* Dataset content:
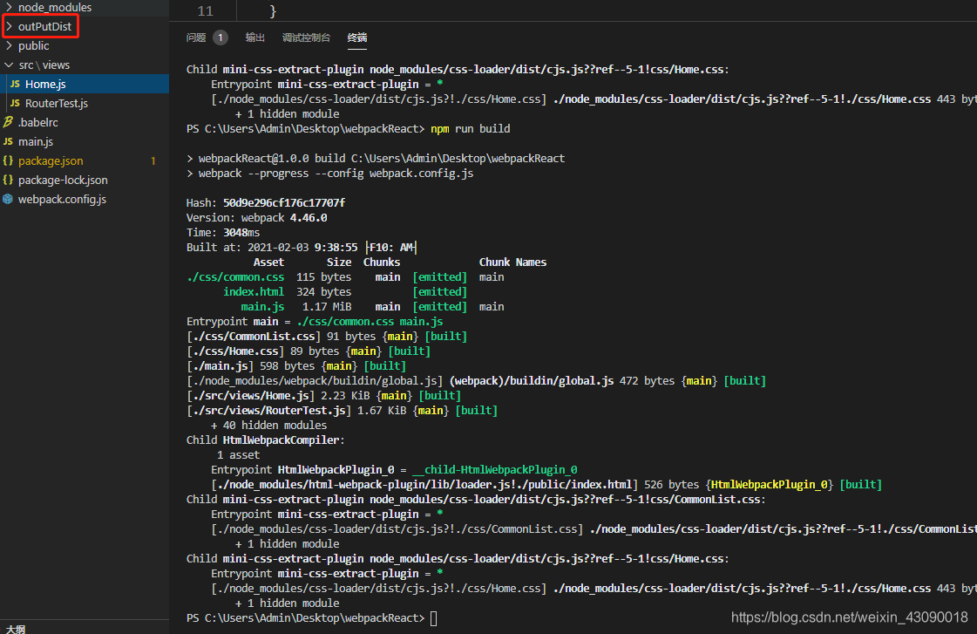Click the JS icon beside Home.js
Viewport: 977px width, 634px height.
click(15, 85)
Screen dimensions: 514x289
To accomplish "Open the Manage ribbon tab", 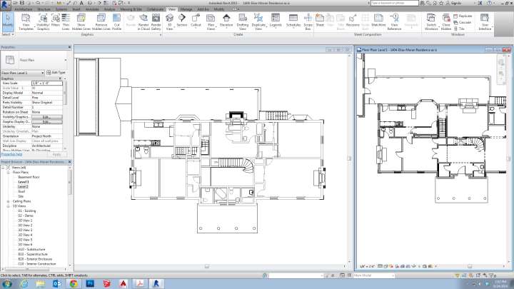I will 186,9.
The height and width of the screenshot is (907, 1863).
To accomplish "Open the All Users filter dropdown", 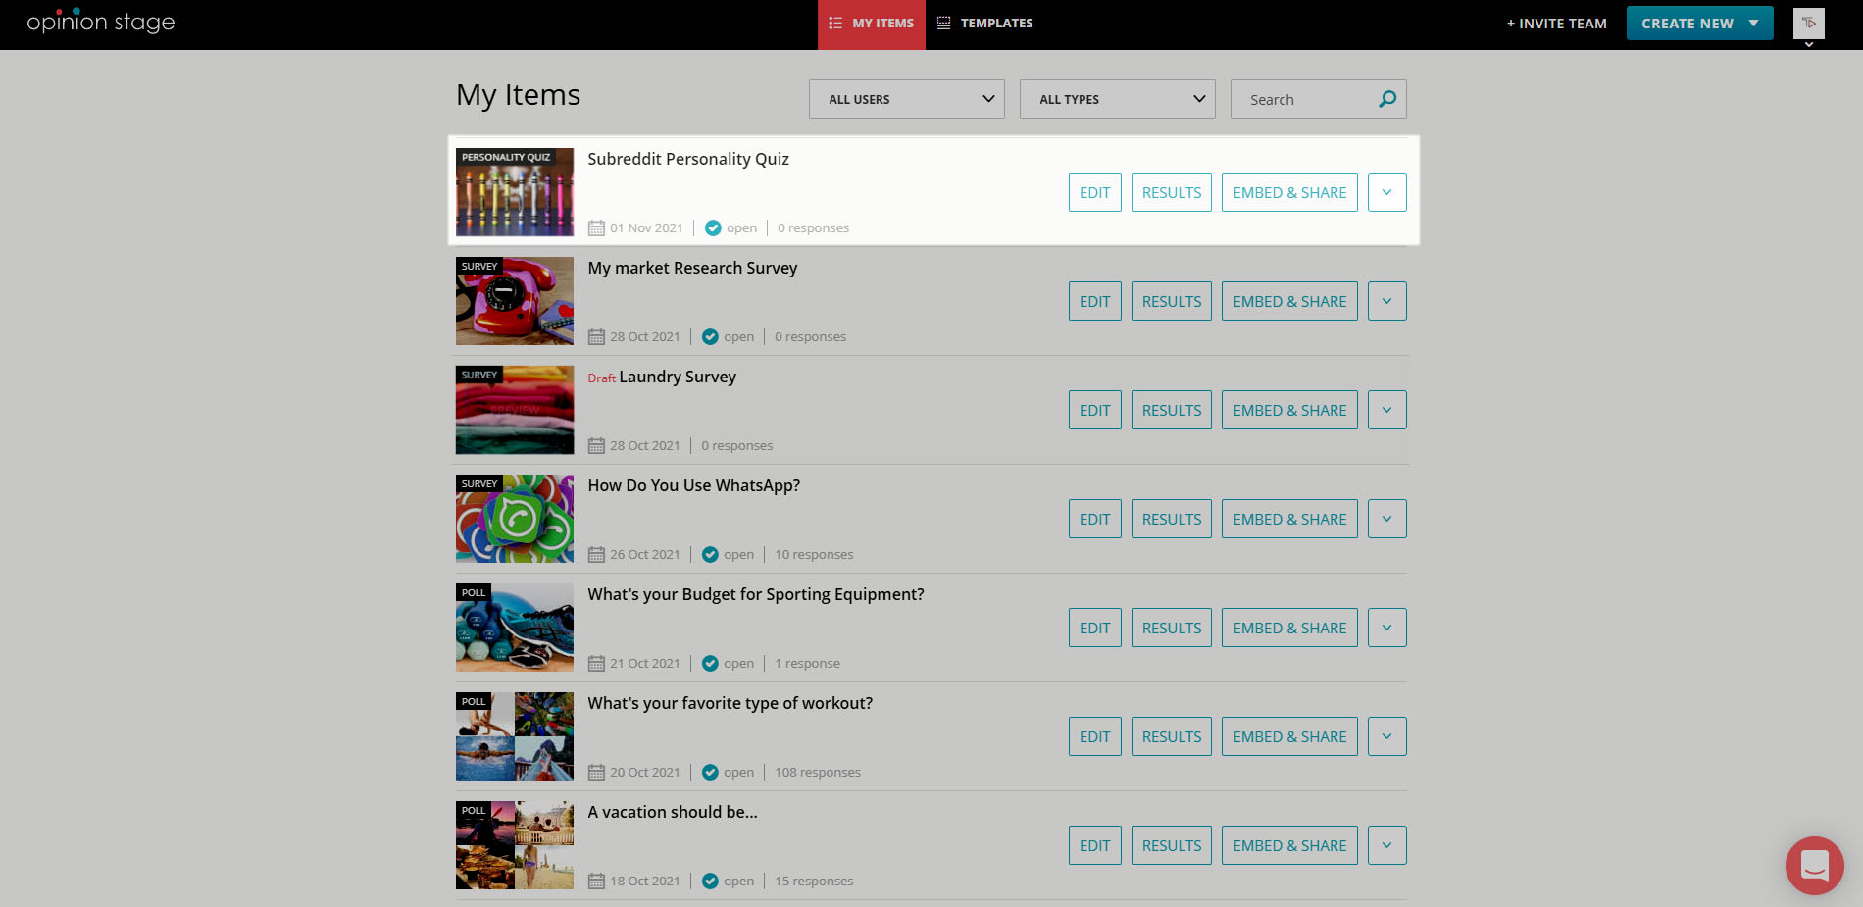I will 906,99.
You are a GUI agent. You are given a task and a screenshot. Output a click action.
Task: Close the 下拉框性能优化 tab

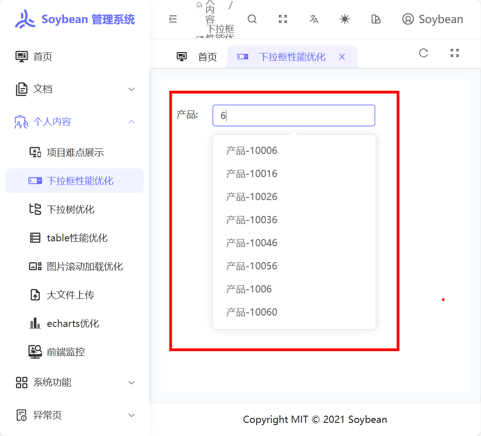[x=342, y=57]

* Exercise details: The output consists of exactly the lines from the one containing "You are a GUI" through the last line of the listing, both included, with no pictures.

* Response area:
You are a GUI agent. You are given a task and a screenshot. Output a click action.
Task: Close the 下拉框性能优化 tab

[x=342, y=57]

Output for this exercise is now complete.